**** Excerpted passage

The for loop that's in a separate blockquote is repeating indefinitely, that means the value of i isn't being updated. I used a cout statement to print the value, it's either 0 or 1. Why is this happening? Is there a fault in the logic?
#include<iostream>
#include<cstdlib>
using namespace std;
int main()
{
int NumList[10], flag[10];
int i,j;
for(i = 0; i<10; i++) //Generate a list of numbers from 1 to 10
NumList[i] = i+1;
for(i = 0; i<10; i++) // Create a flag array, initialized to 1
flag[i] = 1;
for(i=1; i<10; i++)
{
if(NumList[i]%2==0) // Mark all even numbers in the list
flag[i] = 0; // since they're not prime
}
for(i = 2; i<10; i++) //Start from 3
{
if(flag[i]==1) // Check which numbers are left over
{
for(j = NumList[i]-1;j<10; ) //Since index = value-1 in this case
{
j+= NumList[i]; //Keep incrementing by value and marking in flag[]
flag[j] = 0;
}
}
}
}
The code is looping infinitely because you have accessed out of bounds in the following loop
for(j = NumList[i] - 1; j<10; )

********

*Things to do*:
a: List every variable declared inside main in the C++ code of the forum thread about the endless loop.
b: In the forum thread about the endless loop, what values does the poster say appear when printing i with cout?
c: Carry on the forum thread about the endless C++ loop from the point where its text stops.

**** Given records

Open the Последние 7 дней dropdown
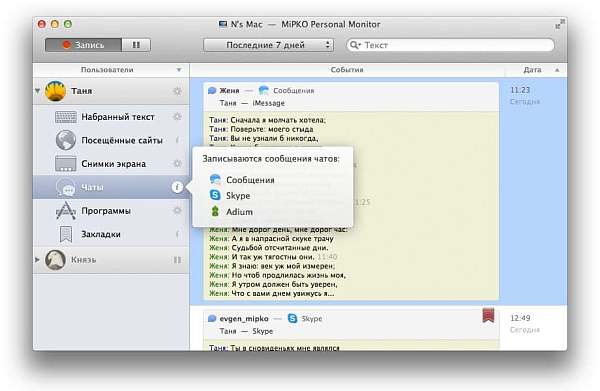The height and width of the screenshot is (391, 600). 268,45
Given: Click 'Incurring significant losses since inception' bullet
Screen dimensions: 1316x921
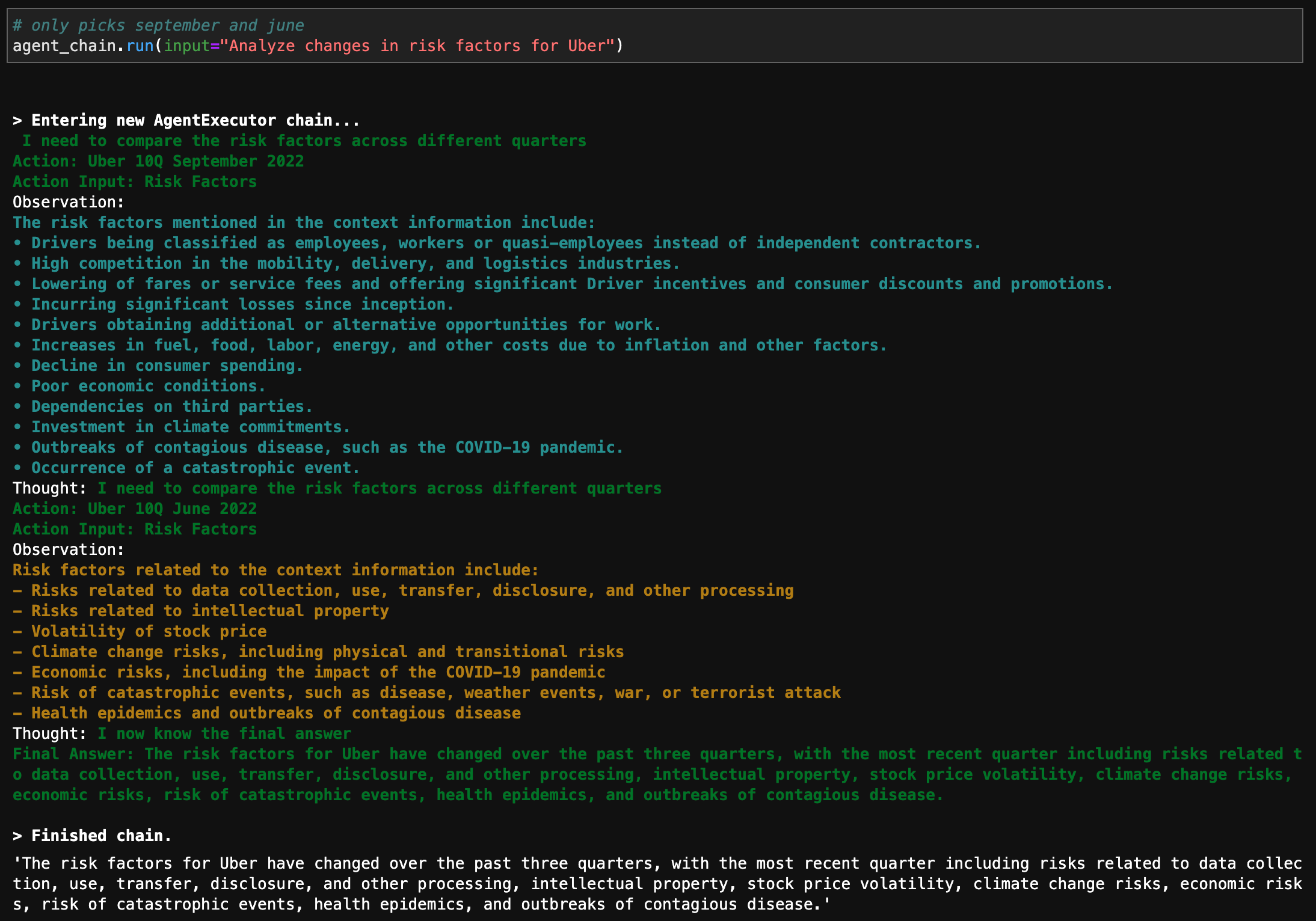Looking at the screenshot, I should point(242,304).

********

*The answers*:
a: NumList, flag, i, j

b: It is either 0 or 1.

c:
{
j += NumList[i];
flag[j] = 0;
}
given that Numlist[i] is 3 when i = 2 in your outer loop, and j starts of as 2 in your inner loop, the following happens:
j takes value 2+3, flag[5] is assigned the value 0, current loop ends check 5 < 10
j takes value 5+3, flag[8] is assigned the value 0, current loop ends check 8 < 10
j takes value 8+3, flag[11] is assigned the value 0, current loop ends check 11 < 10
Once the third loop has finished (having modified flag[11]) all bets are off with respect to what will happen next. Indeed it is plausible that you are clobbering some other variable you have defined which is living at the address referenced by flag[11].
As for making this problem going away, with least disturbance to your current logic (whatever it is - it doesn't look correct) you can just increase the size of the flags array.